JOB
Extract each line from the items below that contains the word "Select", counting only matches with the same capitalization.

## start

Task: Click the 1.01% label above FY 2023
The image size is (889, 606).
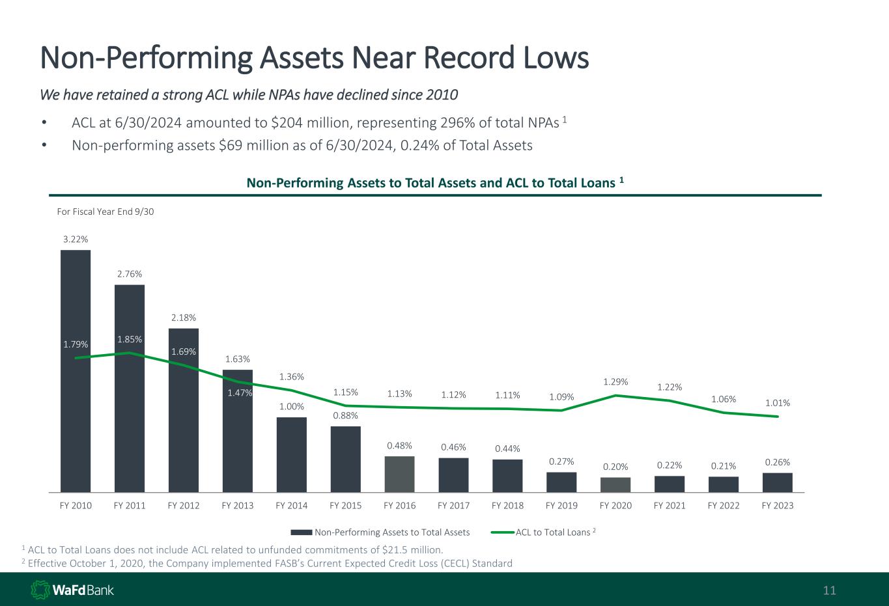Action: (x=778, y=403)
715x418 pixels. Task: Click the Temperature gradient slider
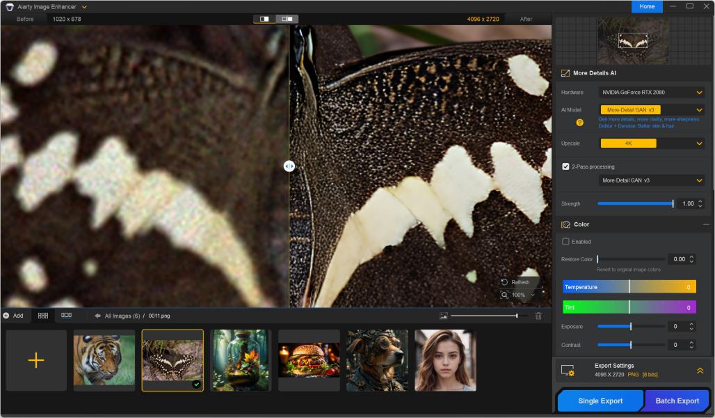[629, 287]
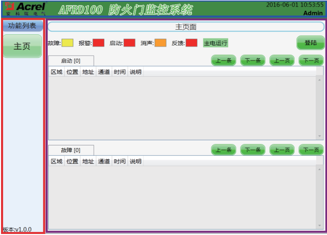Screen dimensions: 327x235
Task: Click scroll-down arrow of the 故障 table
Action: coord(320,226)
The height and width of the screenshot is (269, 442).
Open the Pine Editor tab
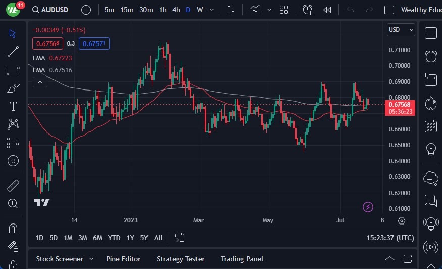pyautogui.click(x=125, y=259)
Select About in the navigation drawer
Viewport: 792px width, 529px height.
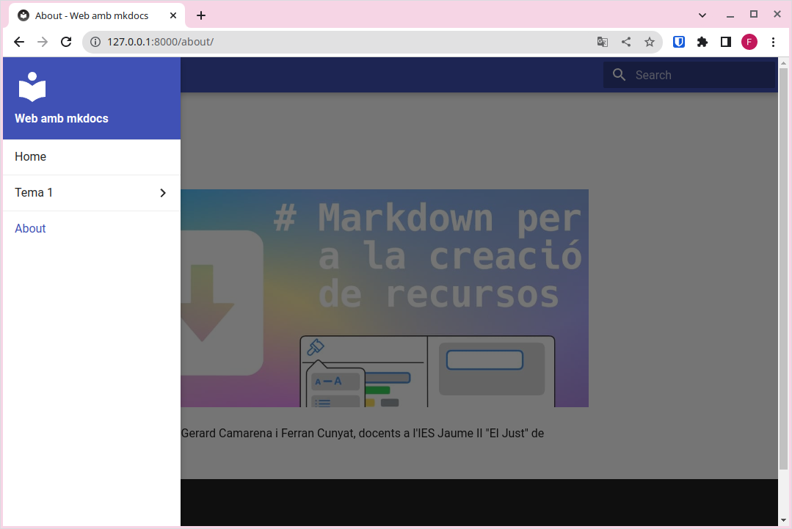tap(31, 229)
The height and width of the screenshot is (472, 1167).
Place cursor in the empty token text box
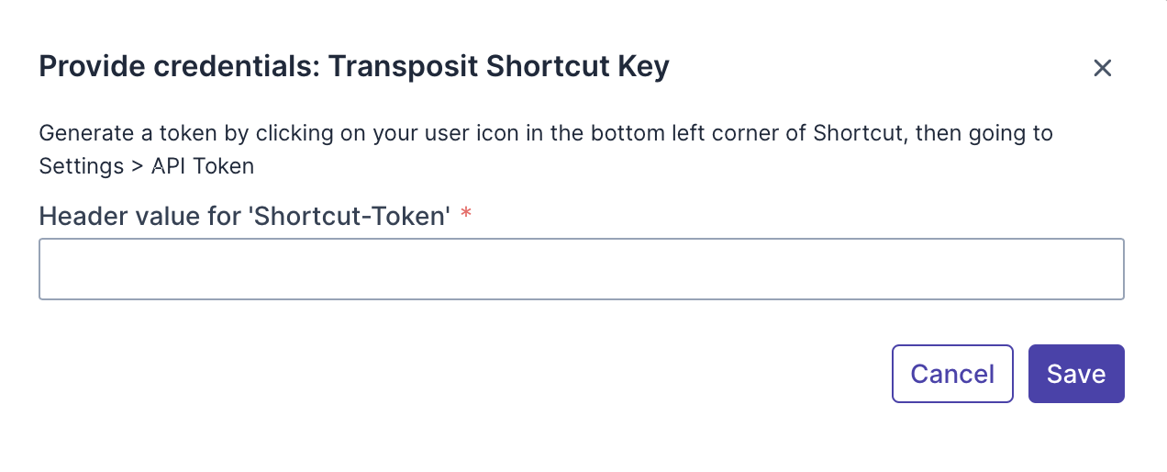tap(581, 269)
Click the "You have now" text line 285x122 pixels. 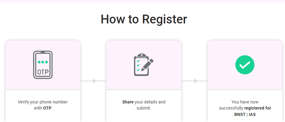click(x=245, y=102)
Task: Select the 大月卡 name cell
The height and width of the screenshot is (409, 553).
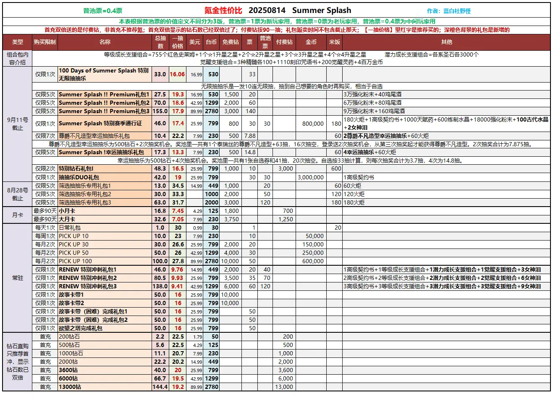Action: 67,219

## end

RESULT OF THIS EXERCISE
Select About in the navigation drawer
Task: Select the 大月卡 name cell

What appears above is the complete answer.